En un claro del bosque, una tarde de sol asediado por nubes estiradas y movedizas, la niña rubia de largas trenzas agarra el cuchillo con firmeza y el niño de ojos grandes y delicadas manos contiene la respiración.
-Lo haré yo primero –dice ella, acercando el acero afilado a las venas de su muñeca derecha-. Lo haré porque te amo y por ti soy capaz de dar todo, hasta mi vida misma. Lo haremos porque no hay, ni habrá, amor que se compare al nuestro.
El niño lagrimea, alza el brazo izquierdo.
-No lo hagas todavía, Ale… lo haré yo primero. Soy un hombre, debo dar el ejemplo.
-Ese es el Gabriel que yo conocí y aprendí a amar. Toma. Por qué lo harás.
-Porque te amo como nunca creí que podía amar. Porque no hay más que yo pueda darte que mi vida misma.
Gabriel empuña el cuchillo, lo acerca a las venas de su muñeca derecha. Vacila, las negras pupilas dilatadas. Alejandra se inclina sobre él, le da un apasionado beso en la boca.

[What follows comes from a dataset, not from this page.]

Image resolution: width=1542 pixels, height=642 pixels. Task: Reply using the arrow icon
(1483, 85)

-Te amo mucho, no sabes cuánto.
-Yo también te amo mucho, no sabes cuánto.
-¿Ahora sí mi Romero?
-Ahora sí, mi Julia.
-Julieta.
-Mi Julieta.
Gabriel mira el cuchillo, toma aire, se seca las lágrimas, y luego hace un movimiento rápido con el brazo izquierdo y la hoja acerada encuentra las venas. La sangre comienza a manar con furia.

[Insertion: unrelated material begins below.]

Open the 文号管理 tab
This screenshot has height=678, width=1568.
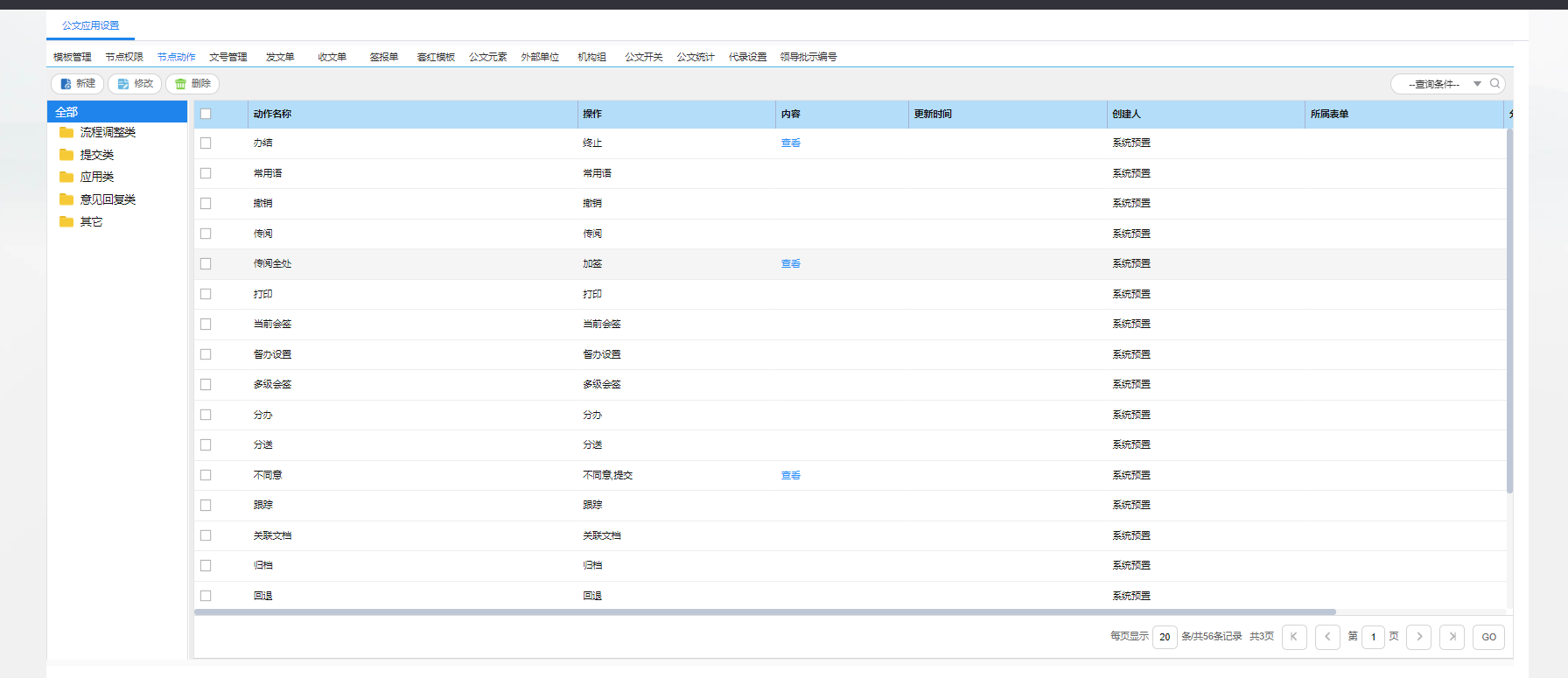tap(228, 57)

Gabriel se sorprende, nunca había visto un líquido tan rojo. Siente el dolor, deja caer el cuchillo y se reclina en el suelo de tierra: el sol le da en los ojos. Alejandra se echa sobre él, le lame la sangre, lo besa.
-Ah, Gabriel, cómo te amo.
-Ahora te toca a ti- dice él, balbuceante, sintiendo que cada vez le es más difícil respirar.
-Sí. Ahora me toca –dice ella, incorporándose.
-¿Me… me amas?
-Muchísimo.
Alejandra se da la vuelta y se dirige hacia su casa, pensando en la tarea de literatura que tiene que entregar al día siguiente. Detrás suyo, incontenible, avanza el charco rojo.